Place a clean, dry sheet pan in the oven and preheat to 400 degrees.
Toss the potatoes in a bowl with 2 tablespoons of olive oil, ½ teaspoon of salt, and 2 teaspoons of za’atar. Set aside while your oven preheats.
Once the oven is preheated, take the pan out of the oven and shut the oven door to preserve the heat. Spray the hot pan well with cooking spray, then dump the potatoes onto the hot pan. Use a spatula to spread them out in a single layer. Return the pan to the oven and roast for 20 minutes.

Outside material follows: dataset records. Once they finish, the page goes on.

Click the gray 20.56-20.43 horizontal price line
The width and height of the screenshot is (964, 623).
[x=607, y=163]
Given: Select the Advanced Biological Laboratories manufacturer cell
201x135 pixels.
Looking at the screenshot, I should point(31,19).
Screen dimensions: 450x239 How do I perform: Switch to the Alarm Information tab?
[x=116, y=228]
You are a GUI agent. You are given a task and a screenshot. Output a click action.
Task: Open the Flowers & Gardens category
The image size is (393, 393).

Cut two ½-inch thick rings out of the thickest part of each bell pepper. Use a small knife to remove any pith and seeds without breaking the rings. Set aside.

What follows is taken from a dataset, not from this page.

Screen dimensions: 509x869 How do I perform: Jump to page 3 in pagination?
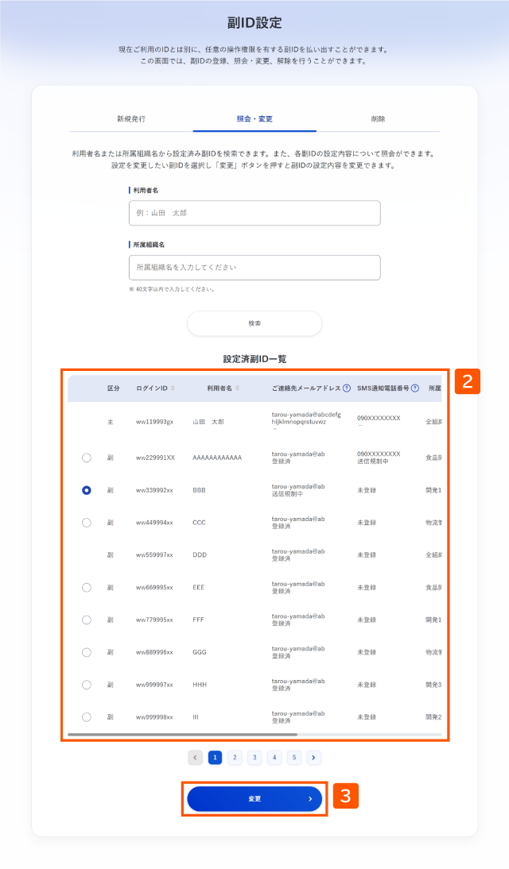[255, 758]
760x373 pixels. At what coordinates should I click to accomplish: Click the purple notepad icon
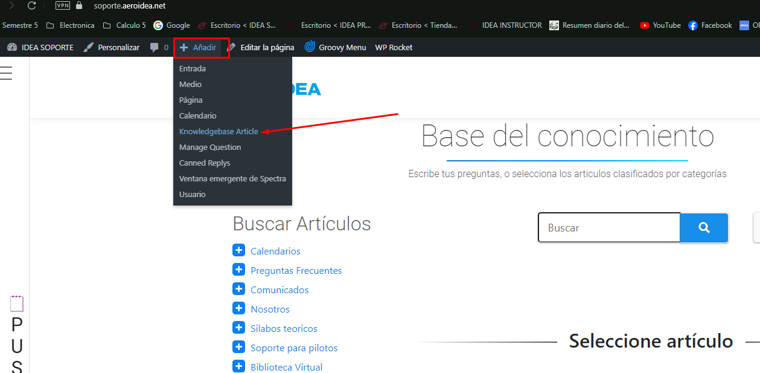click(17, 303)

Remove the stems, seeds, and pith from the remaining bell pepper pieces and cut them into 1½ inch chunks.
Toss the bell peppers and onions in the bowl that you tossed the potatoes with. Add the remaining olive oil, salt, and za’atar and toss.
After the potatoes have been in the oven for 20 minutes, take the pan out of the oven and close the oven door to preserve the heat. Dump the peppers and onions onto the hot pan, and use a spatula to stir them together well. Add the bell pepper rings to the bowl and gently toss to coat them with some of the residual oil and seasoning.
Push the veggies aside a bit to create six “wells” to fit the pepper rings. Your pan will be pretty full! I usually use a spatula to rearrange the veggies a bit, they will pile up a little. Add the pepper rings to the wells, then return the pan to the oven for 20 minutes.
Remove the pan from the oven, and use tongs to turn over each of the pepper rings. Spray the pan in the middle of each of the rings with cooking spray, then carefully break an egg into each ring.
Return the pan to the oven (careful, the eggs are runny!) and bake for 5-7 minutes, depending how well done you like your eggs. 6 minutes is usually perfect for our family. You want the tops of the eggs to be just past the point where they still look liquid.
Top the veggies and eggs with the feta, cilantro, harissa, and avocado (you can also serve the harissa on the side if you don’t like things spicy). Serve with warm pita bread and hummus.
Notes
Za’atar is available at some grocery stores, at Middle Eastern groceries, and online. Make sure that sumac is listed as an ingredient. You can also generally see the sumac in the blend, which is a fine, very dark red powder (some manufacturers skimp on or skip the sumac). The za’atar I used to develop this recipe can be found here.
Check the label on your za’atar to find out whether it contains salt. If it does, you will want to cut back or eliminate the salt from this recipe.